Shirley Jackson was een schrijfster die begreep dat degenen die wachten bang zijn, maar ze wist ook hoe ze ter zake moest komen.
Haar klassieke novelle The Haunting of Hill House uit 1959 begint met de beste eerste paragraaf in de geschiedenis van horror, waarbij hij het gedoemde landhuis uit de titel beschreef, vreemd genoeg, als krankzinnig, voordat hij eindigde met deze onheilspellende zin: wat daar ook liep, liep alleen.
De nieuwe Netflix-serie The Haunting of Hill House - een losse bewerking die ambitieus de verschrikkingen van een spookverhaal combineert met een ingewikkeld familiedrama van meerdere generaties - begint met een lezing van deze passage, die trouw aan bronmateriaal suggereert. Maar als je goed luistert, merk je misschien dat het perspectief radicaal is verschoven, weg van de alwetende verteller van het boek en naar de man die aan het woord is.

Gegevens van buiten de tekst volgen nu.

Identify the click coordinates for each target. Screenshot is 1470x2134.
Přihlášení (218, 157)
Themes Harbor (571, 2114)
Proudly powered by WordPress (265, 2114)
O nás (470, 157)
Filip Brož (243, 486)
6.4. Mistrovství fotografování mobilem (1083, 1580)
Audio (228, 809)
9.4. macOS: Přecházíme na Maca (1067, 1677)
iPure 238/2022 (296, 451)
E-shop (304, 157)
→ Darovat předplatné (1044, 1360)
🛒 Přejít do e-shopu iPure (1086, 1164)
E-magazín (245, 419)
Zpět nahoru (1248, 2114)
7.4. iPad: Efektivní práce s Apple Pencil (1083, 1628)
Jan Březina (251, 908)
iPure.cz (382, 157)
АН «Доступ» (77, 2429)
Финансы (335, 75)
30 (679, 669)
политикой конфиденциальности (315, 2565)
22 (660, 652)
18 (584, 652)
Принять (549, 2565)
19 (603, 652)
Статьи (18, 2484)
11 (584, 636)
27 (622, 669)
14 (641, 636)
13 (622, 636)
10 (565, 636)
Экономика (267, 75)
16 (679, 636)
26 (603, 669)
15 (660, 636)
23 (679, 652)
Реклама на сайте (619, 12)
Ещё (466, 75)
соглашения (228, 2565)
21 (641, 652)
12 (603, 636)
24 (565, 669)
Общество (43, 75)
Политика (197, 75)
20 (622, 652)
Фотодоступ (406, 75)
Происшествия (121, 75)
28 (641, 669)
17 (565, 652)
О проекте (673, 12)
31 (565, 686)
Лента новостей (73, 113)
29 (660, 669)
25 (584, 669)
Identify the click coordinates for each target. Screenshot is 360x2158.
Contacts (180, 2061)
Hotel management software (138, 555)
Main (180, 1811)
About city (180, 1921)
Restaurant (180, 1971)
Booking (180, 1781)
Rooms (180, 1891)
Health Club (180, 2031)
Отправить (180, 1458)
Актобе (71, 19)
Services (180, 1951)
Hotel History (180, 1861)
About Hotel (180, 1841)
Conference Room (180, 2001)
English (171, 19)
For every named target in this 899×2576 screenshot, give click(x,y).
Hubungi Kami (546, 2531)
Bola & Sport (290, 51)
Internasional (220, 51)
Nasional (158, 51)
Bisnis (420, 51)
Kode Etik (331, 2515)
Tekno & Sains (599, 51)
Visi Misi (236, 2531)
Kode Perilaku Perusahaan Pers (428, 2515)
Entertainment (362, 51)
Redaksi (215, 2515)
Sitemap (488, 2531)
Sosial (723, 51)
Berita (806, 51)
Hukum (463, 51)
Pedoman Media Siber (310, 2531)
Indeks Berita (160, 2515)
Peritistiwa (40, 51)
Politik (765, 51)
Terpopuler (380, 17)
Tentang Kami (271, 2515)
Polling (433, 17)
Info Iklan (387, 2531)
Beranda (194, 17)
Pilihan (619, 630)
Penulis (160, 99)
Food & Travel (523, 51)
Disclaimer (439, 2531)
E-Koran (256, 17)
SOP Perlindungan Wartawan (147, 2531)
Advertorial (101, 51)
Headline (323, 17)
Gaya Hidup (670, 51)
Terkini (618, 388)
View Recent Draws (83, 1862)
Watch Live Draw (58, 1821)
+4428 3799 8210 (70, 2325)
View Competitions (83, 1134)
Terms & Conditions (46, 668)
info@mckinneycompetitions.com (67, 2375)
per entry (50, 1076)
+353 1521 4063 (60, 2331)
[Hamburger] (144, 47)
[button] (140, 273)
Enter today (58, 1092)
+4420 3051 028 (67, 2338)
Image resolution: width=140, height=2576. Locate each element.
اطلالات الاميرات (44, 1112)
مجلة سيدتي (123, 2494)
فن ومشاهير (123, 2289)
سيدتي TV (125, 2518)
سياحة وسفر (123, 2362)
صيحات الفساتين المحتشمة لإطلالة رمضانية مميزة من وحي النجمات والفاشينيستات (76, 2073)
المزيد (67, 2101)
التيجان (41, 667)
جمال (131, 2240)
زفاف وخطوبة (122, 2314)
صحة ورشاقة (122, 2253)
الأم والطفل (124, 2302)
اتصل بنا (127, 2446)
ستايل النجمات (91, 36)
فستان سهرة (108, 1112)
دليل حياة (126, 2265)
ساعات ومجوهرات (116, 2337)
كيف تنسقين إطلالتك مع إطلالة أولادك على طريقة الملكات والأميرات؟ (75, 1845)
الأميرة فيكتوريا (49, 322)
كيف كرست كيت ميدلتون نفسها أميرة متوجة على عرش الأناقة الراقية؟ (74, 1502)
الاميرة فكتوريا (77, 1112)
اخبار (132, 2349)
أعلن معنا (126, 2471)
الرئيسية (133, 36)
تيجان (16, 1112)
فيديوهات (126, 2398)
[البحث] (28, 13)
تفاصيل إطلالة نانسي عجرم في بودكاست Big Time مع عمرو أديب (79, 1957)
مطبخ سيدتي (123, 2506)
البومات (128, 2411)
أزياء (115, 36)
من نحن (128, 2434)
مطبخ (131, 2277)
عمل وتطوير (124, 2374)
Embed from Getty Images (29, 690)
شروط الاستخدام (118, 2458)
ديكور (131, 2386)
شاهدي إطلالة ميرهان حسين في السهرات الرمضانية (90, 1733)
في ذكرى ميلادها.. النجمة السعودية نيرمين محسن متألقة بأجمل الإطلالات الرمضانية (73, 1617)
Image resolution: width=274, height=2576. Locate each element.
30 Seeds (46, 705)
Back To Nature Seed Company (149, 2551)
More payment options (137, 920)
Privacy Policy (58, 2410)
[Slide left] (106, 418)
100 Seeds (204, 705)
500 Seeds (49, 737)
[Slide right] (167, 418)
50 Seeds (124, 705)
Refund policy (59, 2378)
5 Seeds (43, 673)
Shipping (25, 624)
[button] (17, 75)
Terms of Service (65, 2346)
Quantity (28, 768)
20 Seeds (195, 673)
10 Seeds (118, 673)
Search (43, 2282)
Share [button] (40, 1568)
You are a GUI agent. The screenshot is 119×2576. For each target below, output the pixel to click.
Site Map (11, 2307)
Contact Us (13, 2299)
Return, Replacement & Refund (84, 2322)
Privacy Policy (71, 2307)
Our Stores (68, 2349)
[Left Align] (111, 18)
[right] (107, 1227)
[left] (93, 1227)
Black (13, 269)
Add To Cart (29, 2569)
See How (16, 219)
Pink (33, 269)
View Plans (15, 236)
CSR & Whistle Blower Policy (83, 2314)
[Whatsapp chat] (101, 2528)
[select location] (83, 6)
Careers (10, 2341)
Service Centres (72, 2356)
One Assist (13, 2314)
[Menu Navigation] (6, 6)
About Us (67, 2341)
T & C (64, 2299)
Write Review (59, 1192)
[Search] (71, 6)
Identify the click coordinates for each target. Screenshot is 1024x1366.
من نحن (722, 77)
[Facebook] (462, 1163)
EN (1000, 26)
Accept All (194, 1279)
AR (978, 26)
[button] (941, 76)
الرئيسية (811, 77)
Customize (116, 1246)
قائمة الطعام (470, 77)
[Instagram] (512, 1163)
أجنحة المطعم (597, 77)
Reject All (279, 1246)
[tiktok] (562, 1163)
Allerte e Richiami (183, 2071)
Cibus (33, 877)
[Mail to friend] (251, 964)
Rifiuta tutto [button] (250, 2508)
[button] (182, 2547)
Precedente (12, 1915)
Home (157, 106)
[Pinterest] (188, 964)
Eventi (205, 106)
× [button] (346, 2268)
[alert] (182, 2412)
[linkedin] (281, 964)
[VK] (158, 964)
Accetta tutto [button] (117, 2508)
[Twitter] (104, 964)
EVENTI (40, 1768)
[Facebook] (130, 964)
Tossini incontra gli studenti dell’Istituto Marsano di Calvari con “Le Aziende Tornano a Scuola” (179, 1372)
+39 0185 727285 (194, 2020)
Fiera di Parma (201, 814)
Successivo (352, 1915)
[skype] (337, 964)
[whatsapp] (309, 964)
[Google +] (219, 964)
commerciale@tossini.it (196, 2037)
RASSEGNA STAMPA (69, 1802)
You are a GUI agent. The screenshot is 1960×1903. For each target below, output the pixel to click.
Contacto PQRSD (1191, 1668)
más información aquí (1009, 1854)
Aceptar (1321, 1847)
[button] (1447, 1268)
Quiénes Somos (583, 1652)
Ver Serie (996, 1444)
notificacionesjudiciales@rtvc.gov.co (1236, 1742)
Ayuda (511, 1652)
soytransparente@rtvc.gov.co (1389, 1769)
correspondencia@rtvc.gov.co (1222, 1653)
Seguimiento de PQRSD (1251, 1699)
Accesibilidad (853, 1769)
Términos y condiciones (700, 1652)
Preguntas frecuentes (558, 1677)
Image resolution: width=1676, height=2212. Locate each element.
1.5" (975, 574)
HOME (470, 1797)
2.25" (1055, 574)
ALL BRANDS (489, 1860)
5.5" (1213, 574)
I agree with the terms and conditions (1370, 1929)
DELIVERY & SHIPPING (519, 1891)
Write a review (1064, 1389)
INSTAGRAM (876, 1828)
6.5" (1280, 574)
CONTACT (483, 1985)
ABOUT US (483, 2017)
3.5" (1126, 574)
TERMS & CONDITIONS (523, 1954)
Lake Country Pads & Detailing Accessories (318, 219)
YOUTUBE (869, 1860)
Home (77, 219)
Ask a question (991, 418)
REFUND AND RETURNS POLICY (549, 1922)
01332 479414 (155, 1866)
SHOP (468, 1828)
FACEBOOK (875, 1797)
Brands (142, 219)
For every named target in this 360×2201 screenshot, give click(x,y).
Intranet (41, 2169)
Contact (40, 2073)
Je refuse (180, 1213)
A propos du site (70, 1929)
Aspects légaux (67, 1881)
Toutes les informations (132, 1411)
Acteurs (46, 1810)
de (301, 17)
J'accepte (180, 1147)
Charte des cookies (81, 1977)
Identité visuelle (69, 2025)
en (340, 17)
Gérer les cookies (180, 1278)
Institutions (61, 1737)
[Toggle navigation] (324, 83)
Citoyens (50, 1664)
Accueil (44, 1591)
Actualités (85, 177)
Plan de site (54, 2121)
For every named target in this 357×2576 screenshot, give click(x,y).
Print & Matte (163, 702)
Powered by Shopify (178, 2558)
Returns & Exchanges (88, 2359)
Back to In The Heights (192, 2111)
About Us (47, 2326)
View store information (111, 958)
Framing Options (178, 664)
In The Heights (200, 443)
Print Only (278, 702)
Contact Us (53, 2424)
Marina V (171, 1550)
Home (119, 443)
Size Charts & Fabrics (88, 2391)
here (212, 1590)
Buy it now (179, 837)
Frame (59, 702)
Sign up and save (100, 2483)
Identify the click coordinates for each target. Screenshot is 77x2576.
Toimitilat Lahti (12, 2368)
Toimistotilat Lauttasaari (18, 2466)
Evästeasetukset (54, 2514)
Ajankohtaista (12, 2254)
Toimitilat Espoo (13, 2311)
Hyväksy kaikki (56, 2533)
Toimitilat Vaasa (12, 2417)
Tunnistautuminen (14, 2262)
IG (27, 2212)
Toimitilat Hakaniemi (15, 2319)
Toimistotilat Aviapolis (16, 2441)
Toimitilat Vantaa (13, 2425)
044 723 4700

Die man is Steven Crain (Michiel Huisman), die een bestseller schreef op basis van de ervaring van zijn familie in een spookhuis. Hij noemde het The Haunting of Hill House.
[ Op zoek naar meer spookhuisverhalen? Probeer een van deze 13 enge boeken . ]
In slechts de eerste paar seconden brengt deze serie een eerbetoon aan Shirley Jackson terwijl ze haar tegelijkertijd uitwist, een geschikte analogie voor deze hele onderneming die horrorfans in gelijke mate zou moeten verrassen en frustreren. Jackson keert terug in de volgende aflevering, in de vorm van een meisje op de achtergrond die Jacksons korte verhaal The Lottery leest. Een wereld waarin Jackson The Lottery maar niet The Haunting of Hill House schreef, slaat nergens op, maar als het gaat om verhalen over het bovennatuurlijke, wordt een rigide vasthouden aan logica duidelijk overschat.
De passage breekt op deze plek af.